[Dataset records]
--- BEGIN ---

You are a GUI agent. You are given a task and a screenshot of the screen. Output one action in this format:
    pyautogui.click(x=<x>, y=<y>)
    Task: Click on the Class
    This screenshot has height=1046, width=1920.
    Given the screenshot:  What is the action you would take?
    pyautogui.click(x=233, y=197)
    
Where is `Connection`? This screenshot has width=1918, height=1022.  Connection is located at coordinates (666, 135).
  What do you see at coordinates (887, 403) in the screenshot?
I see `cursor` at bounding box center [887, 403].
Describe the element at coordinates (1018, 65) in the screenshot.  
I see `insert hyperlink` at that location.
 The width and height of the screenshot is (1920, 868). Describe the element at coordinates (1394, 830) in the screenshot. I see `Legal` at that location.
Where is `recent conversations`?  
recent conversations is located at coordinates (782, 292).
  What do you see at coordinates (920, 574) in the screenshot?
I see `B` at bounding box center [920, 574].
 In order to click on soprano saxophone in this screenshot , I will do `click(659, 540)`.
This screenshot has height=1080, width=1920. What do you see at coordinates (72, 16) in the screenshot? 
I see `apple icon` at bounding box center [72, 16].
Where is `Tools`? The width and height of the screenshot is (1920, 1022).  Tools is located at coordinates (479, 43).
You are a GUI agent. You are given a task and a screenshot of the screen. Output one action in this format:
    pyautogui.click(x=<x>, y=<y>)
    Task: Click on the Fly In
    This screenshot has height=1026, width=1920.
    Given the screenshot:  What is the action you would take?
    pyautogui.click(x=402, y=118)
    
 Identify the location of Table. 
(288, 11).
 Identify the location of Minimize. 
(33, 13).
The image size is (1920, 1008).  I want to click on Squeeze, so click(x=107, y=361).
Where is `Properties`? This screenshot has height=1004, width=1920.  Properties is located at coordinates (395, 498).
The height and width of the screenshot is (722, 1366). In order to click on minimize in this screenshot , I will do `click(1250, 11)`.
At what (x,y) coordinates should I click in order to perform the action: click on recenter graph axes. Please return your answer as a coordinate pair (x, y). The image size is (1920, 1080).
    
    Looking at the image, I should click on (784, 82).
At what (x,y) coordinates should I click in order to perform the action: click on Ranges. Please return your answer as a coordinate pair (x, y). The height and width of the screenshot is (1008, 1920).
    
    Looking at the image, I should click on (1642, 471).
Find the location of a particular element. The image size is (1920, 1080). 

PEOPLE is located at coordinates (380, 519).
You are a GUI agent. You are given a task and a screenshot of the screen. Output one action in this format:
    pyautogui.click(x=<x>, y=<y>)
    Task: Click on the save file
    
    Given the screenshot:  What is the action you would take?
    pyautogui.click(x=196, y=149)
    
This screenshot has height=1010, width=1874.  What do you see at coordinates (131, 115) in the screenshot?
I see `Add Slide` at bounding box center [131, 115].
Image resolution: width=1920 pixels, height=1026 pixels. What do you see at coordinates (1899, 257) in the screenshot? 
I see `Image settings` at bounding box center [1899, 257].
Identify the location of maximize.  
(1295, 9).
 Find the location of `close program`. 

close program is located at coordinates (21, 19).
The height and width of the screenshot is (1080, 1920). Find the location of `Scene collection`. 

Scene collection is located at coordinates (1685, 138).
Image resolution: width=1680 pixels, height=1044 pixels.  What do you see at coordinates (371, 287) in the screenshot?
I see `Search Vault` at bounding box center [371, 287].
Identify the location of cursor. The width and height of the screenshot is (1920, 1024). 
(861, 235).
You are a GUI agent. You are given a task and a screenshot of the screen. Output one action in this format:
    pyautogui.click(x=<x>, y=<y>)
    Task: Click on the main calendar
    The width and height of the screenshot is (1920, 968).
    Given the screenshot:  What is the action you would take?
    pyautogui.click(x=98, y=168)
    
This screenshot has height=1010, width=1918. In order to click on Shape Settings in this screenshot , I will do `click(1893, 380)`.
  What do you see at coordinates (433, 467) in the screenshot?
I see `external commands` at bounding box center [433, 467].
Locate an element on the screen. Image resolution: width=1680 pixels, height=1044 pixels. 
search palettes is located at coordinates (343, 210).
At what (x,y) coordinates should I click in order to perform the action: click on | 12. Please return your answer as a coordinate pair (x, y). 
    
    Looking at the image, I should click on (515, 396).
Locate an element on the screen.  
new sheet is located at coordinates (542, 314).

--- END ---

REQUIRED WORK:
Copy every row above, word for word and in its original order.

THE COMPLETED TASK:
You are a GUI agent. You are given a task and a screenshot of the screen. Output one action in this format:
    pyautogui.click(x=<x>, y=<y>)
    Task: Click on the Class
    This screenshot has height=1046, width=1920.
    Given the screenshot:  What is the action you would take?
    pyautogui.click(x=233, y=197)
    
Where is `Connection`? This screenshot has width=1918, height=1022.  Connection is located at coordinates (666, 135).
  What do you see at coordinates (887, 403) in the screenshot?
I see `cursor` at bounding box center [887, 403].
Describe the element at coordinates (1018, 65) in the screenshot.  
I see `insert hyperlink` at that location.
 The width and height of the screenshot is (1920, 868). Describe the element at coordinates (1394, 830) in the screenshot. I see `Legal` at that location.
Where is `recent conversations`?  
recent conversations is located at coordinates (782, 292).
  What do you see at coordinates (920, 574) in the screenshot?
I see `B` at bounding box center [920, 574].
 In order to click on soprano saxophone in this screenshot , I will do `click(659, 540)`.
This screenshot has height=1080, width=1920. What do you see at coordinates (72, 16) in the screenshot? 
I see `apple icon` at bounding box center [72, 16].
Where is `Tools`? The width and height of the screenshot is (1920, 1022).  Tools is located at coordinates (479, 43).
You are a GUI agent. You are given a task and a screenshot of the screen. Output one action in this format:
    pyautogui.click(x=<x>, y=<y>)
    Task: Click on the Fly In
    This screenshot has height=1026, width=1920.
    Given the screenshot:  What is the action you would take?
    pyautogui.click(x=402, y=118)
    
 Identify the location of Table. 
(288, 11).
 Identify the location of Minimize. 
(33, 13).
The image size is (1920, 1008).  I want to click on Squeeze, so click(x=107, y=361).
Where is `Properties`? This screenshot has height=1004, width=1920.  Properties is located at coordinates (395, 498).
The height and width of the screenshot is (722, 1366). In order to click on minimize in this screenshot , I will do `click(1250, 11)`.
At what (x,y) coordinates should I click in order to perform the action: click on recenter graph axes. Please return your answer as a coordinate pair (x, y). The image size is (1920, 1080).
    
    Looking at the image, I should click on (784, 82).
At what (x,y) coordinates should I click in order to perform the action: click on Ranges. Please return your answer as a coordinate pair (x, y). The height and width of the screenshot is (1008, 1920).
    
    Looking at the image, I should click on (1642, 471).
Find the location of a particular element. The image size is (1920, 1080). 

PEOPLE is located at coordinates (380, 519).
You are a GUI agent. You are given a task and a screenshot of the screen. Output one action in this format:
    pyautogui.click(x=<x>, y=<y>)
    Task: Click on the save file
    
    Given the screenshot:  What is the action you would take?
    pyautogui.click(x=196, y=149)
    
This screenshot has height=1010, width=1874.  What do you see at coordinates (131, 115) in the screenshot?
I see `Add Slide` at bounding box center [131, 115].
Image resolution: width=1920 pixels, height=1026 pixels. What do you see at coordinates (1899, 257) in the screenshot? 
I see `Image settings` at bounding box center [1899, 257].
Identify the location of maximize.  
(1295, 9).
 Find the location of `close program`. 

close program is located at coordinates (21, 19).
The height and width of the screenshot is (1080, 1920). Find the location of `Scene collection`. 

Scene collection is located at coordinates (1685, 138).
Image resolution: width=1680 pixels, height=1044 pixels.  What do you see at coordinates (371, 287) in the screenshot?
I see `Search Vault` at bounding box center [371, 287].
Identify the location of cursor. The width and height of the screenshot is (1920, 1024). 
(861, 235).
You are a GUI agent. You are given a task and a screenshot of the screen. Output one action in this format:
    pyautogui.click(x=<x>, y=<y>)
    Task: Click on the main calendar
    The width and height of the screenshot is (1920, 968).
    Given the screenshot:  What is the action you would take?
    pyautogui.click(x=98, y=168)
    
This screenshot has height=1010, width=1918. In order to click on Shape Settings in this screenshot , I will do `click(1893, 380)`.
  What do you see at coordinates (433, 467) in the screenshot?
I see `external commands` at bounding box center [433, 467].
Locate an element on the screen. Image resolution: width=1680 pixels, height=1044 pixels. 
search palettes is located at coordinates (343, 210).
At what (x,y) coordinates should I click in order to perform the action: click on | 12. Please return your answer as a coordinate pair (x, y). 
    
    Looking at the image, I should click on (515, 396).
Locate an element on the screen.  
new sheet is located at coordinates (542, 314).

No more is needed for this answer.